O vírus vai além do câncer de colo do útero
Embora seja mais conhecido por sua relação com o câncer de colo do útero, o HPV também está associado a tumores de garganta, ânus, pênis, vulva e vagina. Por isso, a vacinação contra o vírus é considerada uma das principais estratégias de prevenção. No Brasil, a vacina está disponível gratuitamente pelo SUS para meninas e meninos de 9 a 14 anos, em dose única, dentro do Programa Nacional de Imunizações – pessoas imunossuprimidas seguem esquemas próprios, e adolescentes e adultos fora da faixa etária ideal também podem avaliar a imunização com um médico. A vacina não trata infecções já existentes, mas protege contra os tipos de HPV aos quais a pessoa ainda não foi exposta. “Quando falamos em vacina contra o HPV, muitas pessoas ainda associam o imunizante apenas ao câncer do colo do útero. Mas essa proteção também está relacionada à prevenção de outros tumores, inclusive os de cabeça e pescoço. Vacinar meninos e meninas é uma forma de reduzir a circulação do vírus e proteger as próximas gerações”, reforça Débora Curi.

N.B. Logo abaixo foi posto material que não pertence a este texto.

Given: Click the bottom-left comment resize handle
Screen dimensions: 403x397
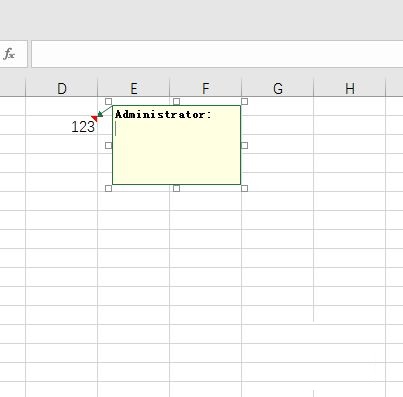Looking at the screenshot, I should tap(108, 189).
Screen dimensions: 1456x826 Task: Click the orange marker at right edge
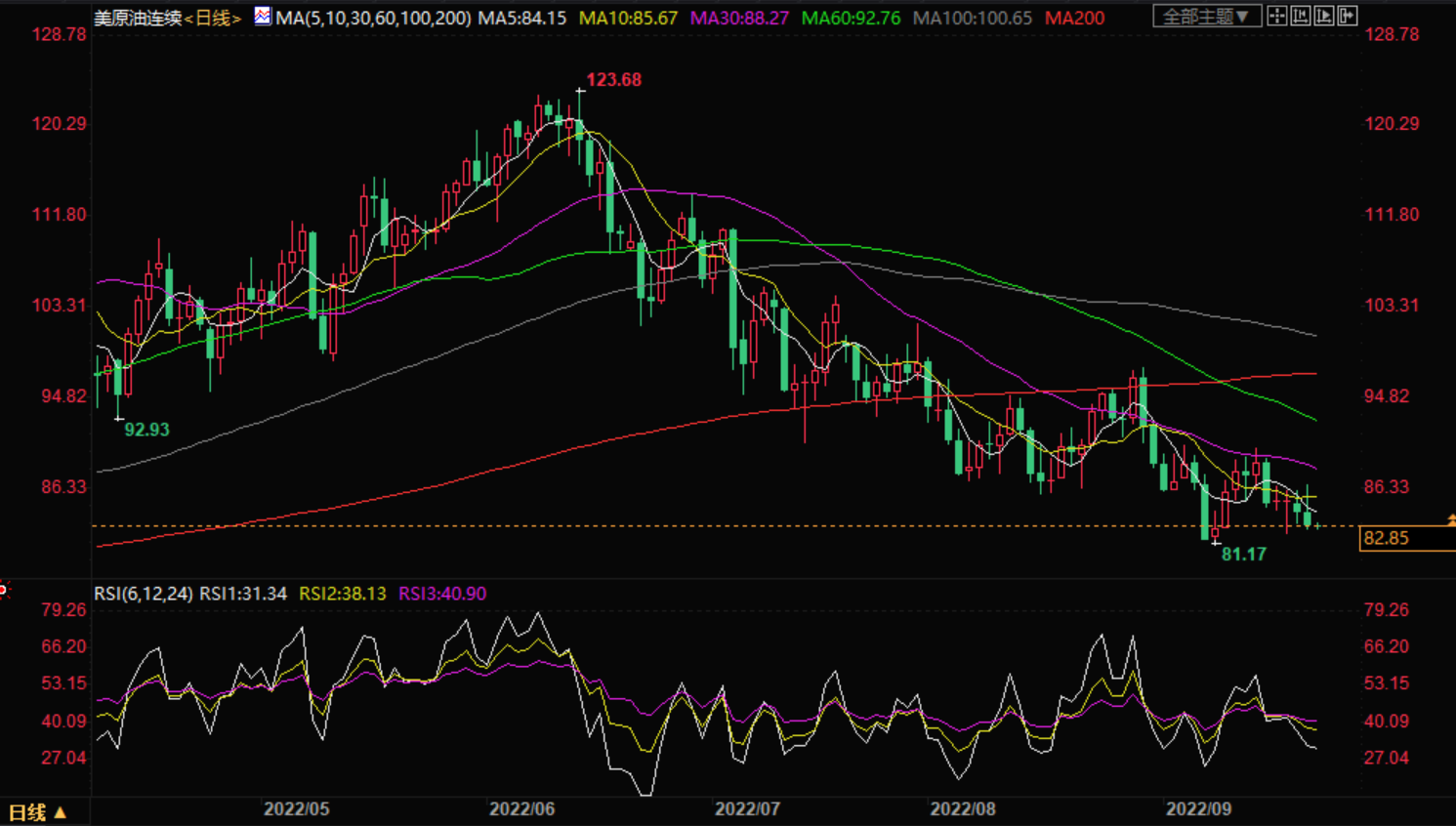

Para David Pinheiro Cunha, ampliar o acesso à informação é essencial para mudar esse cenário: “Estamos falando de uma doença que, em parte dos casos, pode ser prevenida. A vacinação, associada ao acompanhamento médico e à atenção aos sinais de alerta, representa uma oportunidade concreta de reduzir o impacto desses tumores no futuro.”
O panorama internacional
O fenômeno não é exclusivamente brasileiro. Levantamento publicado pelos Centros de Controle e Prevenção de Doenças dos Estados Unidos (CDC) mostrou que, entre 1999 e 2015, as taxas de câncer de garganta associado ao HPV cresceram 2,7% ao ano entre homens e 0,8% ao ano entre mulheres no país – na direção oposta ao câncer de colo do útero, que caiu 1,6% ao ano no mesmo período. Estudos mais recentes apontam que o HPV já responde por cerca de 70% dos casos de câncer de garganta nos Estados Unidos e em outras nações desenvolvidas. Um comportamento semelhante já havia sido identificado há mais de uma década em países como Finlândia, Reino Unido, Holanda, Suécia e Austrália, onde o aumento dos casos associados ao HPV ocorre justamente à medida que os tumores ligados a tabagismo e álcool vêm diminuindo.
Sinais de alerta
Especialistas recomendam procurar avaliação médica quando os seguintes sintomas persistirem por mais de duas semanas:
- Ferida na boca que não cicatriza;
- Rouquidão persistente;
- Dor ou dificuldade para engolir;
- Caroço no pescoço;
- Dor de garganta contínua;
- Sangramento na boca ou garganta;
- Sensação de algo preso ao engolir.